▶ [AIM OF THE TASK] Would you restate all the data that follows, word for word?

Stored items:
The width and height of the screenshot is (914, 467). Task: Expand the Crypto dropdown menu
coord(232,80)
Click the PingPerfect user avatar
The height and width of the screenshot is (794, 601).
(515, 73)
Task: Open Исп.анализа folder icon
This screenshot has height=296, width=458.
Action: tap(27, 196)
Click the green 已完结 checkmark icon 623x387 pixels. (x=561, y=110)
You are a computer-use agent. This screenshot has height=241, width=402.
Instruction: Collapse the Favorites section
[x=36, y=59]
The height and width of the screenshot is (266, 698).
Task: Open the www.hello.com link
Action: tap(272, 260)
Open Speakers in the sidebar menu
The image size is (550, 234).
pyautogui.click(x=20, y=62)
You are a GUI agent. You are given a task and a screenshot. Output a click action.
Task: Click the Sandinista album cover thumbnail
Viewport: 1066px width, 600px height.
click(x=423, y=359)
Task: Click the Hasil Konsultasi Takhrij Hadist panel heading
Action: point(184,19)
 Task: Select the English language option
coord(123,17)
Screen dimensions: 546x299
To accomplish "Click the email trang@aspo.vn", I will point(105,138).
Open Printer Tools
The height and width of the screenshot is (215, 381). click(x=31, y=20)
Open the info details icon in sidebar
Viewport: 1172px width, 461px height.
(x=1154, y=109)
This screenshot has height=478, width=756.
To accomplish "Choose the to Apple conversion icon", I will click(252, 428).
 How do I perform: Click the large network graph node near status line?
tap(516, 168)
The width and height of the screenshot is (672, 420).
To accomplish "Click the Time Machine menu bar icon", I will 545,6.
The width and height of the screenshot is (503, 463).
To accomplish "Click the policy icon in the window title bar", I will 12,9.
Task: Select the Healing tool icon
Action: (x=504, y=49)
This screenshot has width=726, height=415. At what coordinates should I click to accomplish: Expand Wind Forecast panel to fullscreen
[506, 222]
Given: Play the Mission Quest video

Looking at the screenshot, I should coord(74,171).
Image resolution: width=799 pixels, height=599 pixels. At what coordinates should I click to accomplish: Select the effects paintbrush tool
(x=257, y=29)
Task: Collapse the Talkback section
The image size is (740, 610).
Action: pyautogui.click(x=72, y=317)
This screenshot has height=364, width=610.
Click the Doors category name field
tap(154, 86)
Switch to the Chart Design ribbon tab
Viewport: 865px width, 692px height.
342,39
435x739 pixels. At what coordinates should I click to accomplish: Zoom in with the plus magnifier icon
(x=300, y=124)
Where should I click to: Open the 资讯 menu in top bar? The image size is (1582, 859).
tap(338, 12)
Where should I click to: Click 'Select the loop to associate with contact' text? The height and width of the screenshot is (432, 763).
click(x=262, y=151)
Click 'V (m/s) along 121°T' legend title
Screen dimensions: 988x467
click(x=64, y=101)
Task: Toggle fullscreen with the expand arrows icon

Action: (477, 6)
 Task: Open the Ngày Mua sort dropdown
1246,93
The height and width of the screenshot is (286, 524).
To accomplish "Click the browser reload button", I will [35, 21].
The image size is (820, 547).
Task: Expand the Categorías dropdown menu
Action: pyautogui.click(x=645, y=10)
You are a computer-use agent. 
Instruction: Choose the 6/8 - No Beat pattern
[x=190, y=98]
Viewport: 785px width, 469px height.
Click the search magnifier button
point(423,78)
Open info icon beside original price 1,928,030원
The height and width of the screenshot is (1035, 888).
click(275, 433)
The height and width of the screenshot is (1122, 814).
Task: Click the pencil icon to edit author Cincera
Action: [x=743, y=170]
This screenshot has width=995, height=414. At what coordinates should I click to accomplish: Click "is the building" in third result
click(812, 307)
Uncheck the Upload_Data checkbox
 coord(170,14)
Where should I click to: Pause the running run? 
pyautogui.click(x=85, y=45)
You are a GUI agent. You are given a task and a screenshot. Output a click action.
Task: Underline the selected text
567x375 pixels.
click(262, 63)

▶ [SOLUTION]
The width and height of the screenshot is (914, 467). Task: Expand the Crypto dropdown menu
coord(232,80)
Click the PingPerfect user avatar
The height and width of the screenshot is (794, 601).
(515, 73)
Task: Open Исп.анализа folder icon
This screenshot has height=296, width=458.
Action: tap(27, 196)
Click the green 已完结 checkmark icon 623x387 pixels. (x=561, y=110)
You are a computer-use agent. This screenshot has height=241, width=402.
Instruction: Collapse the Favorites section
[x=36, y=59]
The height and width of the screenshot is (266, 698).
Task: Open the www.hello.com link
Action: tap(272, 260)
Open Speakers in the sidebar menu
The image size is (550, 234).
pyautogui.click(x=20, y=62)
You are a GUI agent. You are given a task and a screenshot. Output a click action.
Task: Click the Sandinista album cover thumbnail
Viewport: 1066px width, 600px height.
click(x=423, y=359)
Task: Click the Hasil Konsultasi Takhrij Hadist panel heading
Action: point(184,19)
 Task: Select the English language option
coord(123,17)
Screen dimensions: 546x299
To accomplish "Click the email trang@aspo.vn", I will point(105,138).
Open Printer Tools
The height and width of the screenshot is (215, 381). click(x=31, y=20)
Open the info details icon in sidebar
Viewport: 1172px width, 461px height.
(x=1154, y=109)
This screenshot has height=478, width=756.
To accomplish "Choose the to Apple conversion icon", I will click(252, 428).
 How do I perform: Click the large network graph node near status line?
tap(516, 168)
The width and height of the screenshot is (672, 420).
To accomplish "Click the Time Machine menu bar icon", I will 545,6.
The width and height of the screenshot is (503, 463).
To accomplish "Click the policy icon in the window title bar", I will 12,9.
Task: Select the Healing tool icon
Action: (x=504, y=49)
This screenshot has width=726, height=415. At what coordinates should I click to accomplish: Expand Wind Forecast panel to fullscreen
[506, 222]
Given: Play the Mission Quest video

Looking at the screenshot, I should coord(74,171).
Image resolution: width=799 pixels, height=599 pixels. At what coordinates should I click to accomplish: Select the effects paintbrush tool
(x=257, y=29)
Task: Collapse the Talkback section
The image size is (740, 610).
Action: pyautogui.click(x=72, y=317)
This screenshot has height=364, width=610.
Click the Doors category name field
tap(154, 86)
Switch to the Chart Design ribbon tab
Viewport: 865px width, 692px height.
342,39
435x739 pixels. At what coordinates should I click to accomplish: Zoom in with the plus magnifier icon
(x=300, y=124)
Where should I click to: Open the 资讯 menu in top bar? The image size is (1582, 859).
tap(338, 12)
Where should I click to: Click 'Select the loop to associate with contact' text? The height and width of the screenshot is (432, 763).
click(x=262, y=151)
Click 'V (m/s) along 121°T' legend title
Screen dimensions: 988x467
click(x=64, y=101)
Task: Toggle fullscreen with the expand arrows icon

Action: (477, 6)
 Task: Open the Ngày Mua sort dropdown
1246,93
The height and width of the screenshot is (286, 524).
To accomplish "Click the browser reload button", I will [35, 21].
The image size is (820, 547).
Task: Expand the Categorías dropdown menu
Action: pyautogui.click(x=645, y=10)
You are a computer-use agent. 
Instruction: Choose the 6/8 - No Beat pattern
[x=190, y=98]
Viewport: 785px width, 469px height.
Click the search magnifier button
point(423,78)
Open info icon beside original price 1,928,030원
The height and width of the screenshot is (1035, 888).
click(275, 433)
The height and width of the screenshot is (1122, 814).
Task: Click the pencil icon to edit author Cincera
Action: [x=743, y=170]
This screenshot has width=995, height=414. At what coordinates should I click to accomplish: Click "is the building" in third result
click(812, 307)
Uncheck the Upload_Data checkbox
 coord(170,14)
Where should I click to: Pause the running run? 
pyautogui.click(x=85, y=45)
You are a GUI agent. You are given a task and a screenshot. Output a click action.
Task: Underline the selected text
567x375 pixels.
click(262, 63)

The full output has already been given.